# Problem:
Pictures aside, every line of the listing should be given again exactly.
---
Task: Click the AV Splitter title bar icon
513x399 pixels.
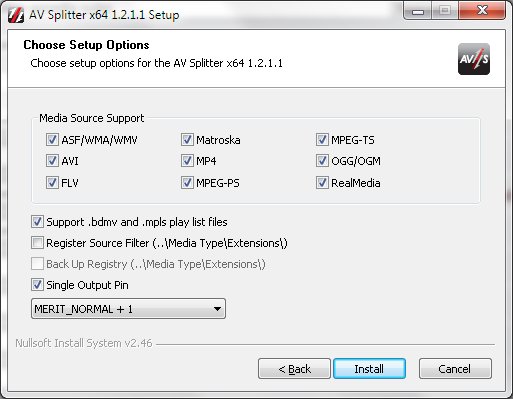Action: point(16,15)
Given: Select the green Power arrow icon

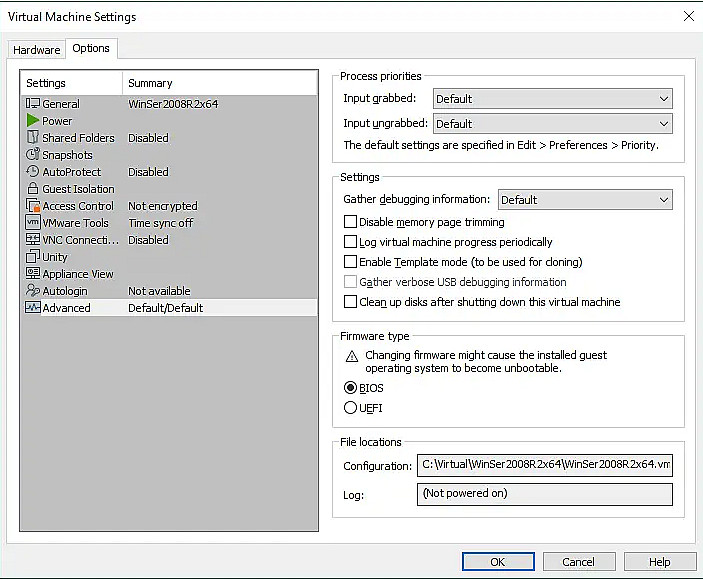Looking at the screenshot, I should pyautogui.click(x=33, y=121).
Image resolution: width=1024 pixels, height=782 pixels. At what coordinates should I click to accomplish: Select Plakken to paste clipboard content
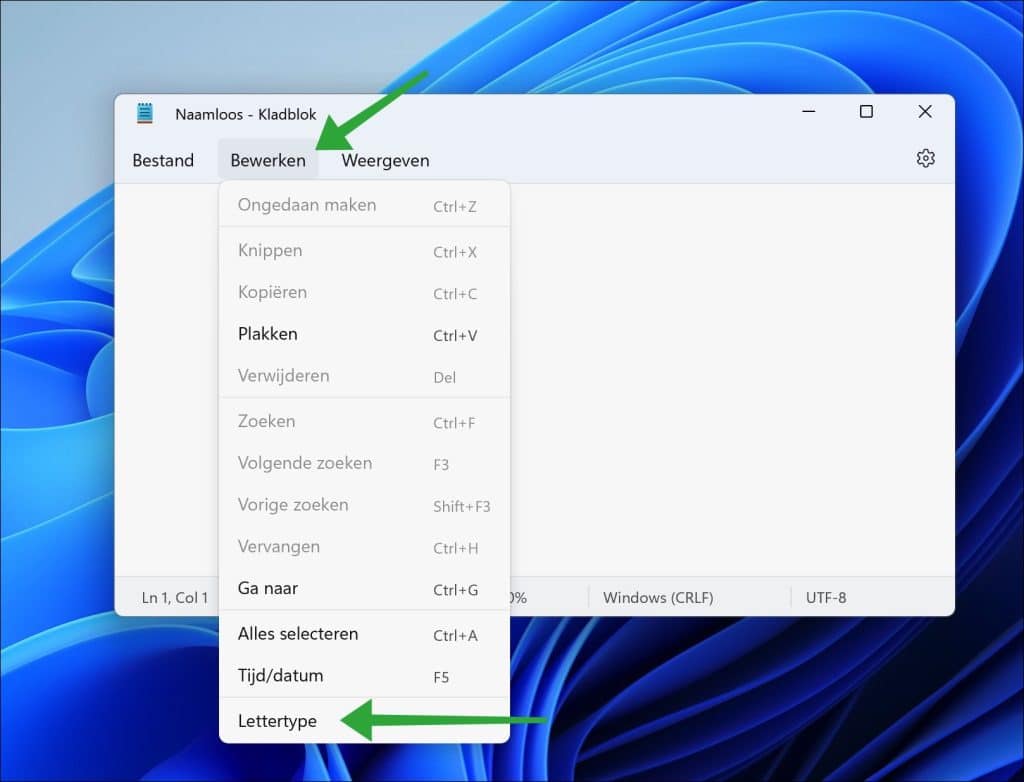tap(268, 334)
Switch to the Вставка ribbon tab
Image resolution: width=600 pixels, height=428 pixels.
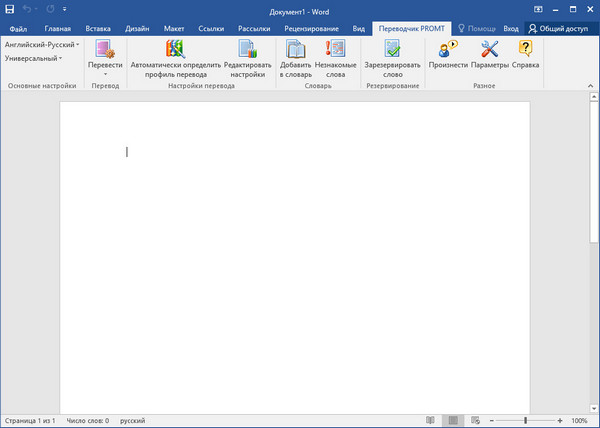[100, 29]
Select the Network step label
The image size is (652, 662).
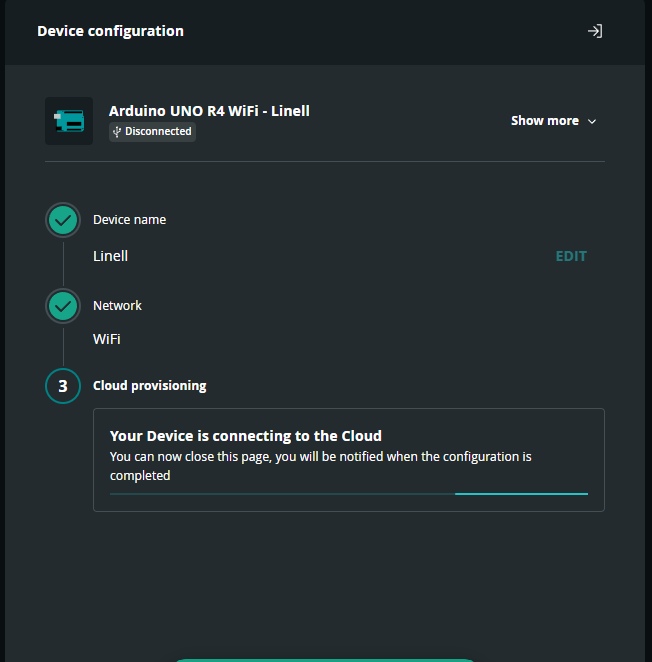coord(117,306)
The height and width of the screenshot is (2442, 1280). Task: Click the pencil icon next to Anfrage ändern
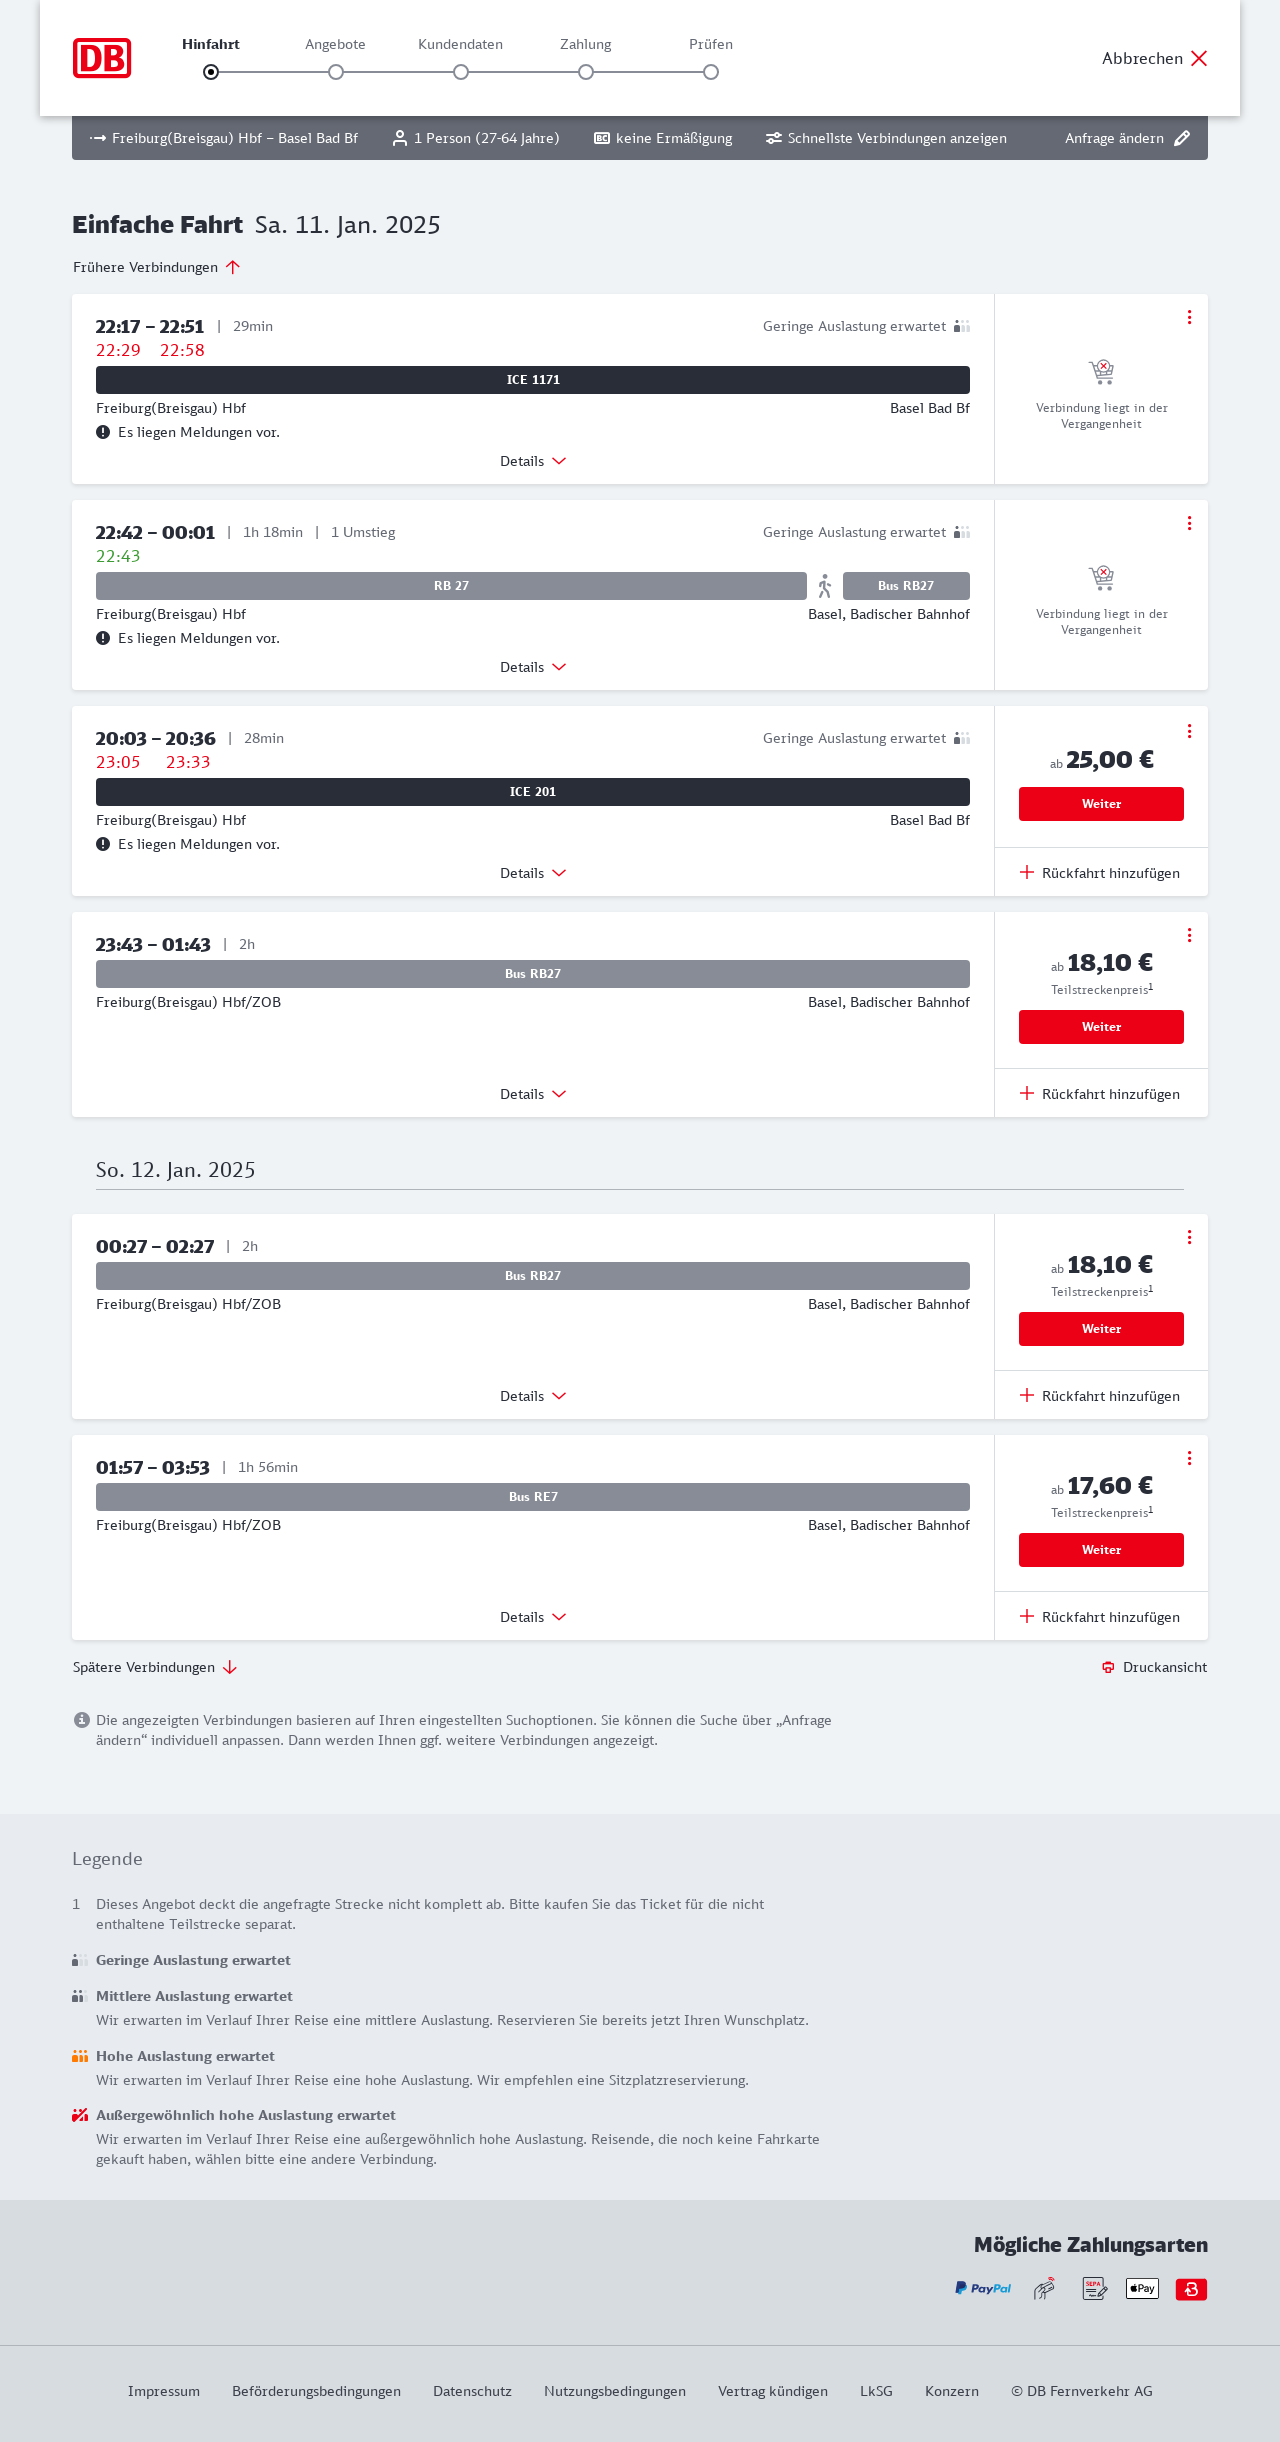click(1182, 138)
---
# Completed exercise:
Task: Click the AV Splitter title bar icon
513x399 pixels.
Action: point(16,15)
Given: Select the green Power arrow icon

Looking at the screenshot, I should pyautogui.click(x=33, y=121).
Image resolution: width=1024 pixels, height=782 pixels. At what coordinates should I click to accomplish: Select Plakken to paste clipboard content
tap(268, 334)
Switch to the Вставка ribbon tab
Image resolution: width=600 pixels, height=428 pixels.
[100, 29]
Select the Network step label
The image size is (652, 662).
coord(117,306)
The height and width of the screenshot is (2442, 1280). Task: Click the pencil icon next to Anfrage ändern
click(1182, 138)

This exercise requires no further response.